* [Teks Sumber]:

REPUBLIKA.CO.ID, KONYA -- Setiap tahun, ribuan orang melakukan perjalanan ke kota Konya di Turki. Kunjungan ini untuk menghadiri serangkaian acara dan upacara selama sepekan yang menandai kematian penyair, cendekiawan Islam abad ke-13, dan Sufi, Jalaluddin Rumi.
Namun, alih-alih meratapi kematian Rumi, upacara-upacara tersebut merayakan yang diyakini para pengikutnya sebagai persatuannya dengan Tuhan. Acara utama dari "Sheb-i Arus" atau "malam persatuan" adalah ritual memesona yang dilakukan oleh para pengikut Maulawiyah dengan Tarian Sufi.
Ritual dimulai dengan pembacaan doa dan ayat-ayat dari Alquran. Mereka yang mengenakan jubah putih panjang melambangkan kain kafan, jubah hitam melambangkan makam, dan tutup kepala panjang melambangkan batu nisan, kemudian bangkit dari tanah untuk saling memberi hormat.
Meninggalkan jubah mereka di tanah, kemudian mengambil tempat di sekitar lantai melingkar dan mulai berputar untuk mencapai keadaan seperti tak sadarkan diri yang diyakini sedang menyatukan diri dengan Tuhan. Ritual ini dilakukan dengan suara nyanyian dan musik dari seruling dan instrumen lainnya.
Saat mereka berputar, tangan kanan secara simbolis menghadap ke atas menuju Tuhan, sementara tangan kiri mereka mengarah ke bawah menghadap Bumi. Upacara berakhir sama seperti saat dimulai, dengan pembacaan doa.
Rumi yang dikenal sebagai Mevlana di Turki, lahir di Balkh yang sekarang berada di Afghanistan pada 1207. Dia menetap di Konya dan meninggal pada 17 Desember 1273. Putranya, Sultan Veled, mendirikan Maulawiyah yang merujuk pada tasawuf dalam Islam saat ayahnya meninggal dunia.

* [Petunjuk Tugas]:
1. Tuliskan persis bagian teks sumber yang dimulai dengan "REPUBLIKA.CO.ID, KONYA -- Setiap" dan berlanjut hingga "saling memberi hormat.".
2. Tentukan apakah setiap pernyataan berikut sesuai dengan teks sumber. Jawab ya atau tidak, disertai kutipan persis kata-kata teks yang menjadi penentunya. (a) Rumi lahir di Konya pada 1207. (b) Saat para penari berputar, tangan kanan mereka menghadap ke atas. (c) Maulawiyah didirikan oleh putra Rumi.
Kerjakan hanya berdasarkan isi teks sumber.

* [Data Hasil Ekstraksi]:

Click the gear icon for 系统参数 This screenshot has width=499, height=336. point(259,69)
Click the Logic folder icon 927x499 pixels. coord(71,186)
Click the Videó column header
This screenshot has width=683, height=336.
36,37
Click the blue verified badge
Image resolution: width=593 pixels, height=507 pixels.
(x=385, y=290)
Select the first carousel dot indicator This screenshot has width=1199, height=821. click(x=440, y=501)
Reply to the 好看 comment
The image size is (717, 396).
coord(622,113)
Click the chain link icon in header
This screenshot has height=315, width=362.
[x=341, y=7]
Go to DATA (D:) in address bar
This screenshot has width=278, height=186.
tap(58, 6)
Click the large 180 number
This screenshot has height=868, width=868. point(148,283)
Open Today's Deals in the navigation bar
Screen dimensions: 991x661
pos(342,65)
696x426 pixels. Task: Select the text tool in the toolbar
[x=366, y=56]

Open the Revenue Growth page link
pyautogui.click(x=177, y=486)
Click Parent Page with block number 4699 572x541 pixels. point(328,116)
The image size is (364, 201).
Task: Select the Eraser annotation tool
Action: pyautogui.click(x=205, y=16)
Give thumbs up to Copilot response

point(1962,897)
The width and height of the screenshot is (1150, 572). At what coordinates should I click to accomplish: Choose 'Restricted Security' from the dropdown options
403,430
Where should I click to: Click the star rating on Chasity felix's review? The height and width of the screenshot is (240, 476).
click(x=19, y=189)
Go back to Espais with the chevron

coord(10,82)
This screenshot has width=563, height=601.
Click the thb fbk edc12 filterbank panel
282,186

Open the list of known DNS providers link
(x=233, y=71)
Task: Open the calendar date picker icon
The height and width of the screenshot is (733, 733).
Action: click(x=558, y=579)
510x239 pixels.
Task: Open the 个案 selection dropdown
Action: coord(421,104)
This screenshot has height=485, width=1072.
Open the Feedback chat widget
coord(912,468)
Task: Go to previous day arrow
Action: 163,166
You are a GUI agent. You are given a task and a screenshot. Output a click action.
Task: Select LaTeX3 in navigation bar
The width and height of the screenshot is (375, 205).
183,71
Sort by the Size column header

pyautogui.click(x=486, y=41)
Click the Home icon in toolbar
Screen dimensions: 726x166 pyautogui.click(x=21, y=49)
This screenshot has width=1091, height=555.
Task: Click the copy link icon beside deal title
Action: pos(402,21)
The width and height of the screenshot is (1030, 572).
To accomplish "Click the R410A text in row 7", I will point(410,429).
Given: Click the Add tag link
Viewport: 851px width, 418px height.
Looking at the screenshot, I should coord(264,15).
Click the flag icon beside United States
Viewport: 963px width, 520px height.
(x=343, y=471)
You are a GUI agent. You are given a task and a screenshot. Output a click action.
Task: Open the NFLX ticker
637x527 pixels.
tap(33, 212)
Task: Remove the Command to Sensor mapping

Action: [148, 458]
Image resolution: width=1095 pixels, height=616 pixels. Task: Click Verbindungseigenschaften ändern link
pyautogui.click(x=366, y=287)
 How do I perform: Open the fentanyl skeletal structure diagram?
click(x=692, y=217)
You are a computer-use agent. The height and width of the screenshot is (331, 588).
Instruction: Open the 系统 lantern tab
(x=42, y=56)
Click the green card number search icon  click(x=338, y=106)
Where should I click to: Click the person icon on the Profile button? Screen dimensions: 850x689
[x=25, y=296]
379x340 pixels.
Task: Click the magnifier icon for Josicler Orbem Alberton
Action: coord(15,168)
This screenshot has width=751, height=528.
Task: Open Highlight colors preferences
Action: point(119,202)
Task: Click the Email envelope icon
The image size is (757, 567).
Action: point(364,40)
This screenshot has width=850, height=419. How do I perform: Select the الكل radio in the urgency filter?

* [Jawaban Latihan]:
1.
REPUBLIKA.CO.ID, KONYA -- Setiap tahun, ribuan orang melakukan perjalanan ke kota Konya di Turki. Kunjungan ini untuk menghadiri serangkaian acara dan upacara selama sepekan yang menandai kematian penyair, cendekiawan Islam abad ke-13, dan Sufi, Jalaluddin Rumi.
Namun, alih-alih meratapi kematian Rumi, upacara-upacara tersebut merayakan yang diyakini para pengikutnya sebagai persatuannya dengan Tuhan. Acara utama dari "Sheb-i Arus" atau "malam persatuan" adalah ritual memesona yang dilakukan oleh para pengikut Maulawiyah dengan Tarian Sufi.
Ritual dimulai dengan pembacaan doa dan ayat-ayat dari Alquran. Mereka yang mengenakan jubah putih panjang melambangkan kain kafan, jubah hitam melambangkan makam, dan tutup kepala panjang melambangkan batu nisan, kemudian bangkit dari tanah untuk saling memberi hormat.

2.
(a) Tidak: "lahir di Balkh yang sekarang berada di Afghanistan pada 1207"
(b) Ya: "tangan kanan secara simbolis menghadap ke atas menuju Tuhan"
(c) Ya: "Putranya, Sultan Veled, mendirikan Maulawiyah"